The window and offset explanation naturally accounts for the leading bit, whereas the scientific notation explanation needs further explanation to explain how the leading bit works.

In short, 10^2 * .001 is not allowed in floating point. You can't have a mantissa that starts with 0. The leading bit means all mantissas must be greater than 1.

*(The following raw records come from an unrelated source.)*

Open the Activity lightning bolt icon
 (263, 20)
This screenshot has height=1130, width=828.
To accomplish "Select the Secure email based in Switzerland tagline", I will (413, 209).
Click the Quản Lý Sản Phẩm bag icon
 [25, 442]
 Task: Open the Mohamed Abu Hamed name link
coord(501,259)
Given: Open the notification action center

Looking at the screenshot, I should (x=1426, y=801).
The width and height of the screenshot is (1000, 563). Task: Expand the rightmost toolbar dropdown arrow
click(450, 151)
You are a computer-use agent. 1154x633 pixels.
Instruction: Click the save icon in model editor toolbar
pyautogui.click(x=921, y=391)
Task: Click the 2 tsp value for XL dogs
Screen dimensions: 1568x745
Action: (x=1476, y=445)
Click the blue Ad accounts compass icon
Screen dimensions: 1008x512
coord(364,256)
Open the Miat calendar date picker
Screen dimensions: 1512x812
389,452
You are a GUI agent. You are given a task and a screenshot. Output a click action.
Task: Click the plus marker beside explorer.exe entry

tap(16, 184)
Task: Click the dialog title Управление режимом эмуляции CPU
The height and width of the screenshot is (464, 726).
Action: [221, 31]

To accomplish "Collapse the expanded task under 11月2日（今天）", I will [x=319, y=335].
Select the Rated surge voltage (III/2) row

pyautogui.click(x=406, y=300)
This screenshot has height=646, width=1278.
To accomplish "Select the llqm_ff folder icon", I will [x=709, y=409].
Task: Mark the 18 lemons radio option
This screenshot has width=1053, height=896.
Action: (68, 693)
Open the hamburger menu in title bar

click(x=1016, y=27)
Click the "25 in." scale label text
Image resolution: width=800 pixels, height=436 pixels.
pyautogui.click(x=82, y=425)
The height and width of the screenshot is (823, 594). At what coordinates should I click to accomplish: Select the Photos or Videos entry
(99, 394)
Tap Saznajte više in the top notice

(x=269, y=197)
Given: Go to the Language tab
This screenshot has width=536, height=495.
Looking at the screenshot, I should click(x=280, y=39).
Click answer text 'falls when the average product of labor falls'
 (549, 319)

Without this understanding you won't have an intuitive understanding of the range and precision of floating point, which is why I think the window+offset explanation is much more natural.

1 comments

I think this is worth saying about the leading bit (why 0.001 is not a valid mantissa):

In binary, we always know the first non-zero digit of any number - so there's no need to write it down. We know it's 1 because, well, binary.

So we don't waste space, and only write down all the other digits, and then use the exponent to put the 'point' into the right place.

We save a bit of space doing this.

Thats not the right way of thinking about it. Sure, the first non-zero digit of any binary number is 1, but who is to say that the number has a bit that isn't 0? Couldn't the number be zero?

The mantissa can only be a value from [1,2).

i.e. in scientific notation: exponent * mantissa, the mantissa cannot be less than 1, or >= 2 in floating point.

So given that the mantissa can go from 000000 to 111111, what should the values represnet? Obviously it should represent the values from [1,2). Calling it a leading bit is more confusing than it needs to be. Its better to just call it an assumed minimum value.

> Thats not the right way of thinking about it. Sure, the first non-zero digit of any binary number is 1, but who is to say that the number has a bit that isn't 0? Couldn't the number be zero?

When I was taught scientific notation in middle school, high school, and at college, it was always explicitly stated that:

1. You can have only one digit before the decimal point.

2. That digit cannot be 0 (unless your number is 0, of course). So 0.3 * 10^5 is not scientific notation.

This is no different. The "twist" is that there is only one possible non-zero bit, whereas in decimal it could be [1-9].

I think this explanation is neat. However, the "usual" formulation is just scientific notation, with the optimization that one bit is redundant.

Personally, I prefer the alternative notation: M * 2^(exponent-precision+1), with M being a p-bit integer. It's easier to work with when you know that M is always an integer, and you don't need to deal with fractions in base 2. In fact, FP made a lot more sense when I took this formulation in decimal, and worked with that.